**Your task**
Give back only one number: how many lines in the data below contain the word "Given".

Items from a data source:
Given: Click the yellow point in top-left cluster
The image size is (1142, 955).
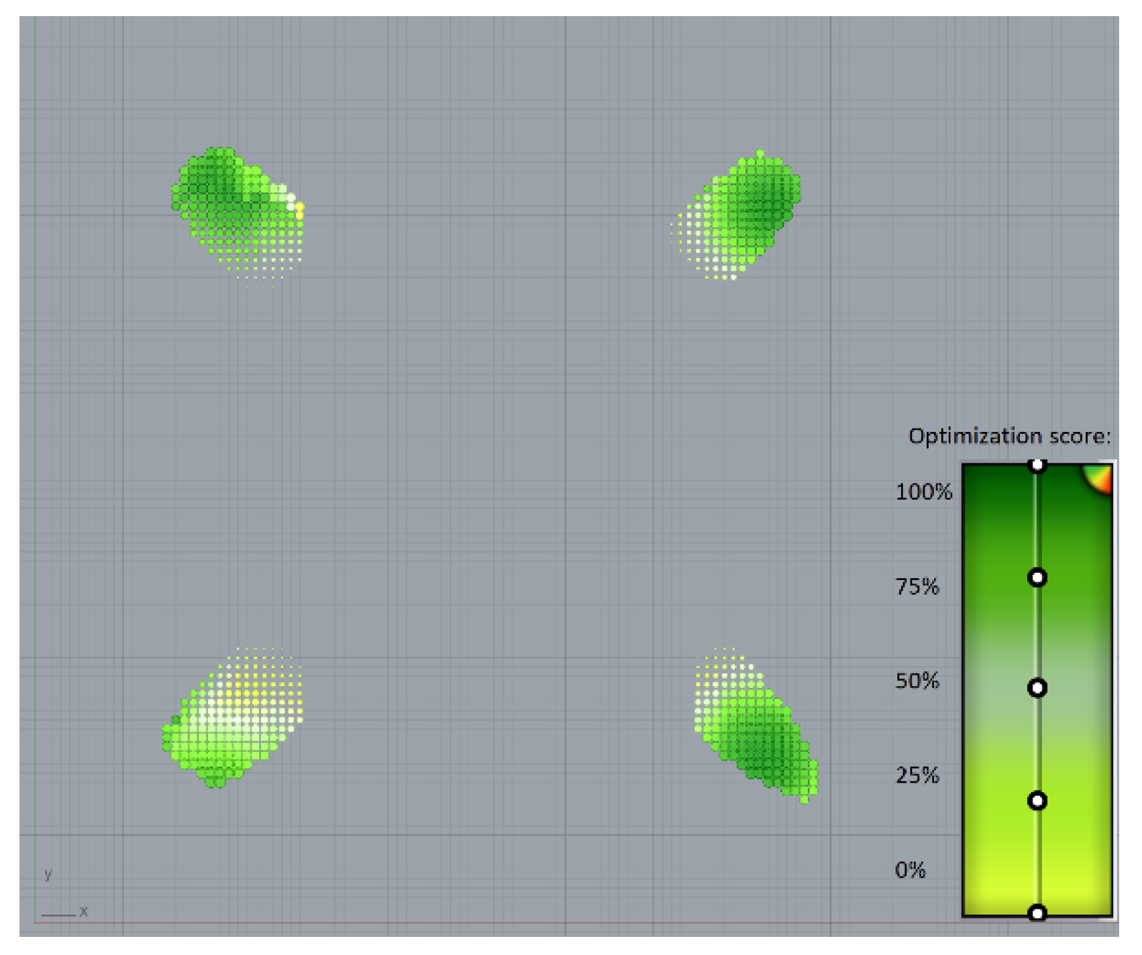Looking at the screenshot, I should [x=299, y=207].
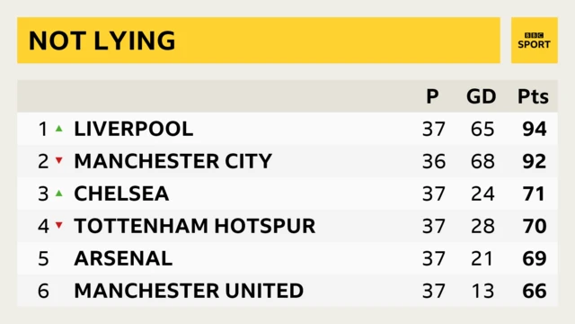Screen dimensions: 575x324
Task: Open the Manchester United row
Action: [x=288, y=291]
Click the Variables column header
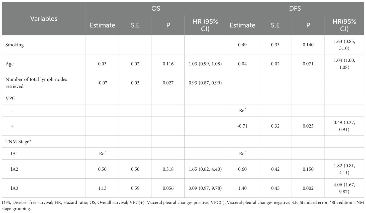Viewport: 366px width, 213px height. tap(44, 19)
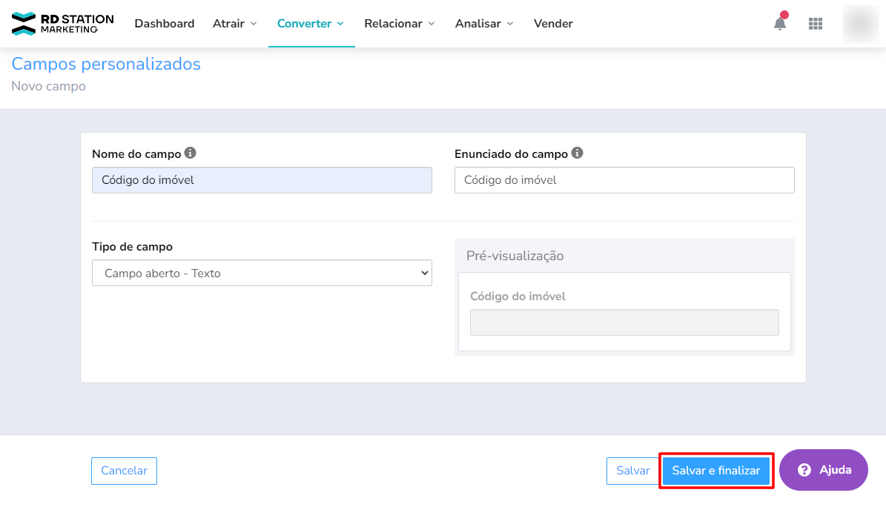Screen dimensions: 886x507
Task: Open the apps grid launcher
Action: click(816, 24)
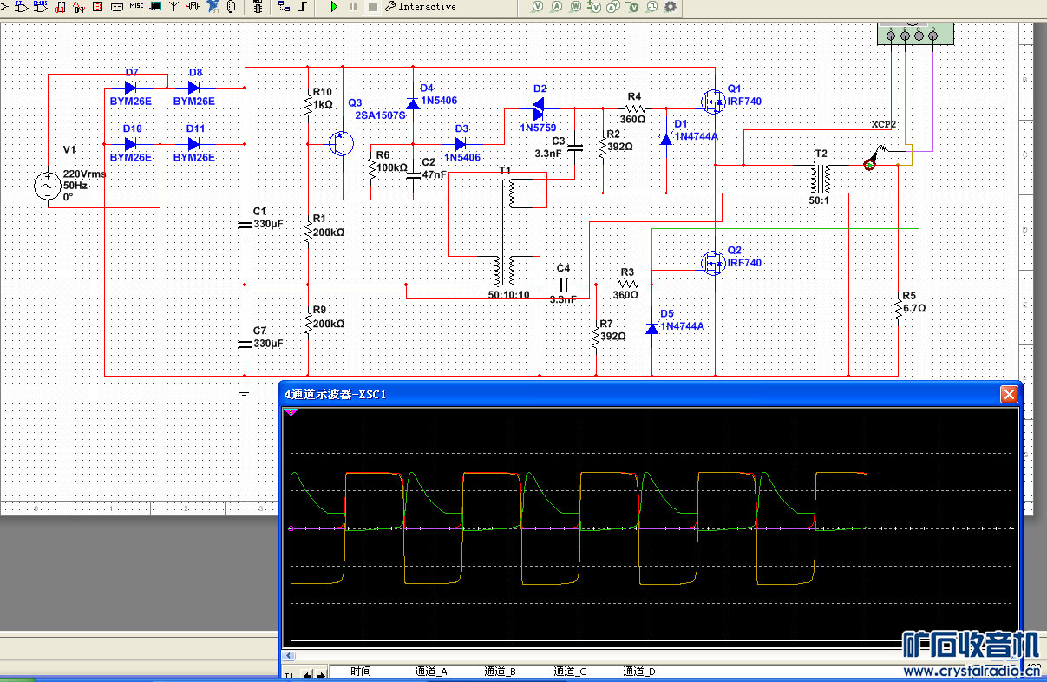Click the XCP2 current probe on schematic
Image resolution: width=1047 pixels, height=682 pixels.
tap(870, 164)

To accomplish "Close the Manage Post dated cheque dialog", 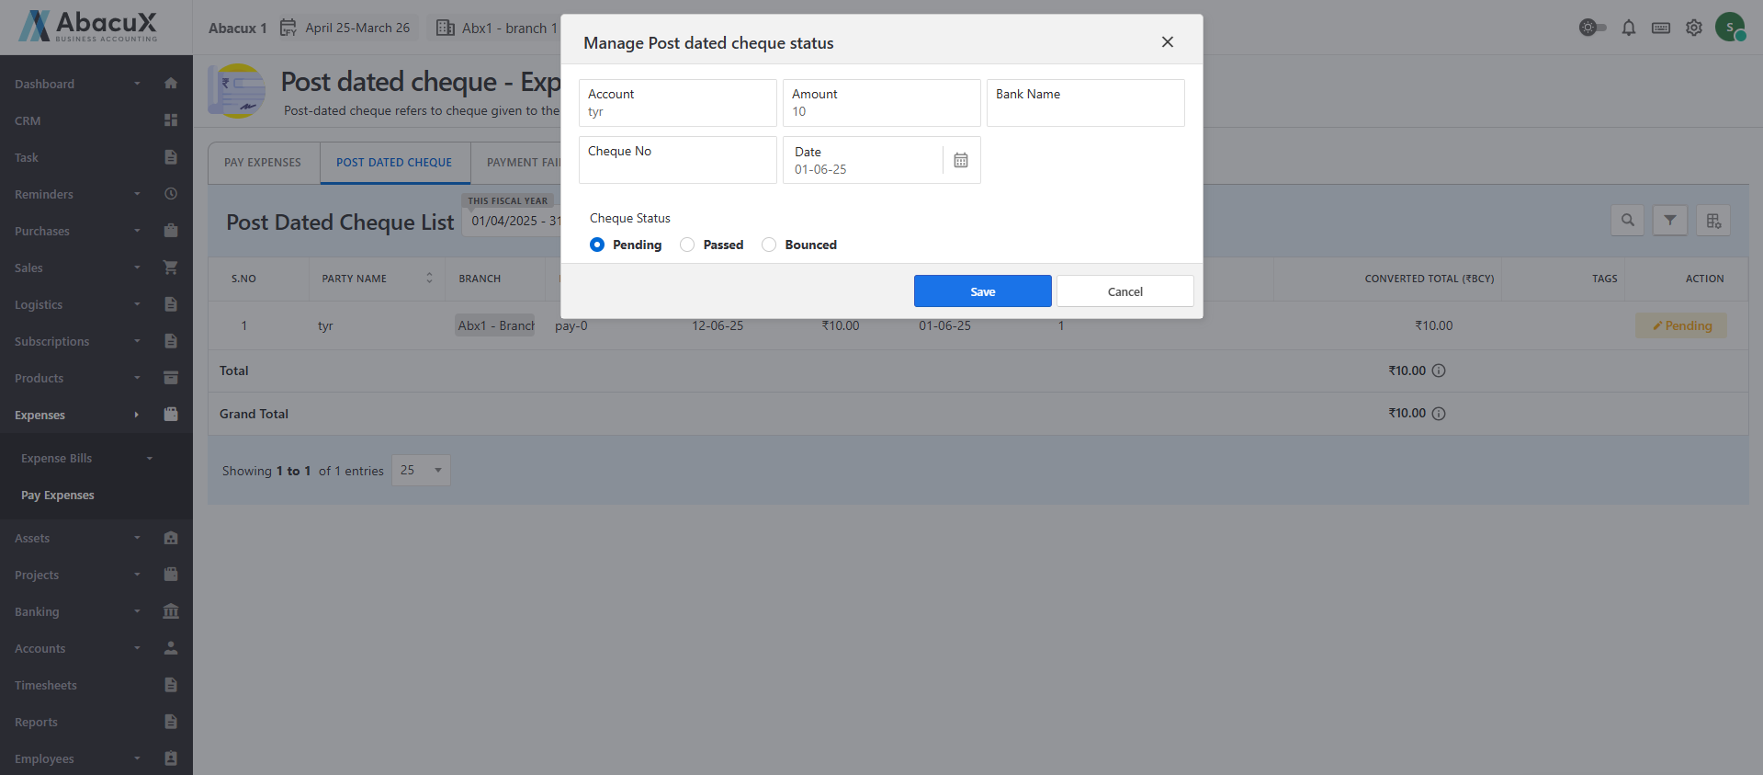I will [x=1167, y=42].
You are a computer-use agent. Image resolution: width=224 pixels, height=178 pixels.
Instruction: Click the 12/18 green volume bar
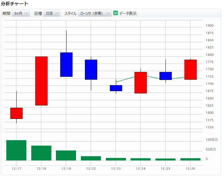click(41, 153)
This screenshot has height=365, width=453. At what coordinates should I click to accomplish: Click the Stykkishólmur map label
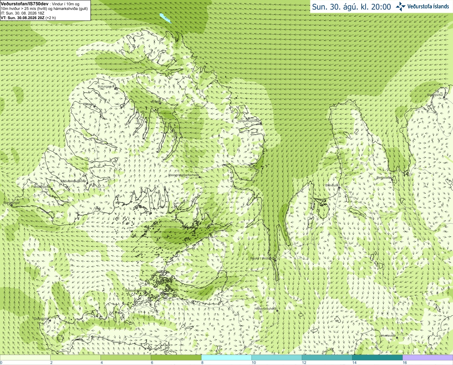136,291
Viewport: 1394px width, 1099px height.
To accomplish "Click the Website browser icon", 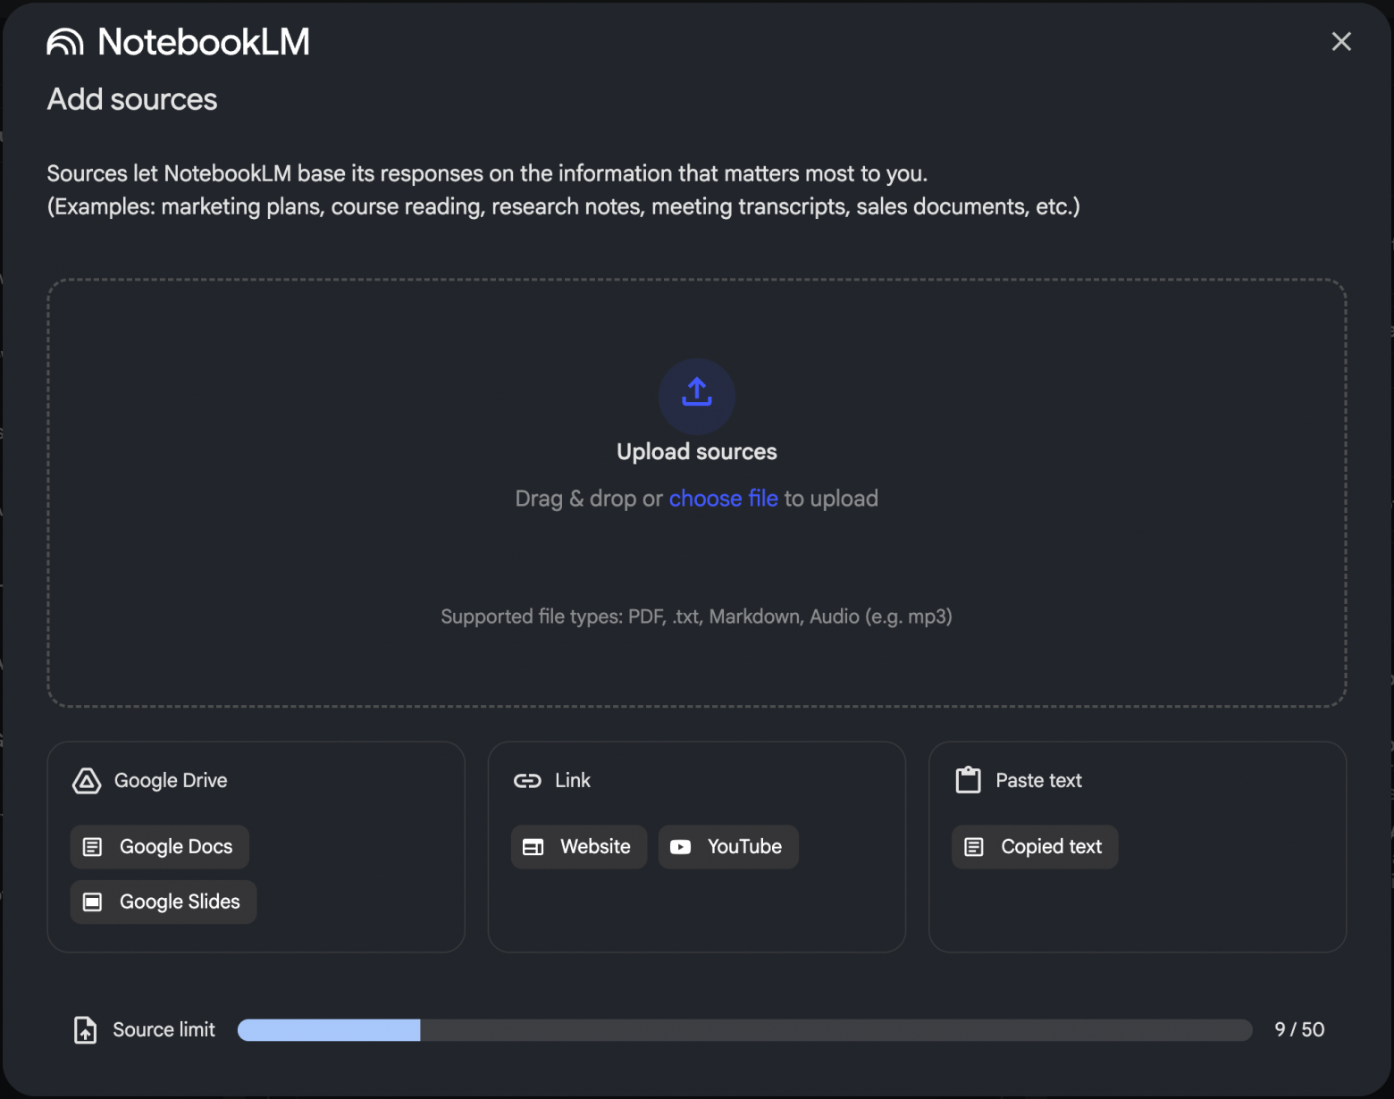I will point(533,847).
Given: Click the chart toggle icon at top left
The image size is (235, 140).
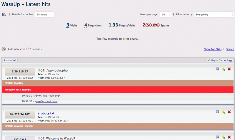Looking at the screenshot, I should pyautogui.click(x=4, y=14).

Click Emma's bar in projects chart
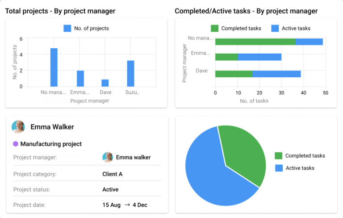tap(80, 78)
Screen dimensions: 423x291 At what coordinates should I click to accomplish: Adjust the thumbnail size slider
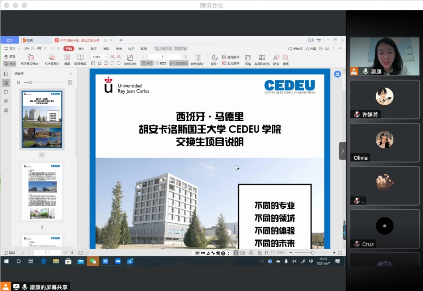pos(30,83)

**Exercise response**
2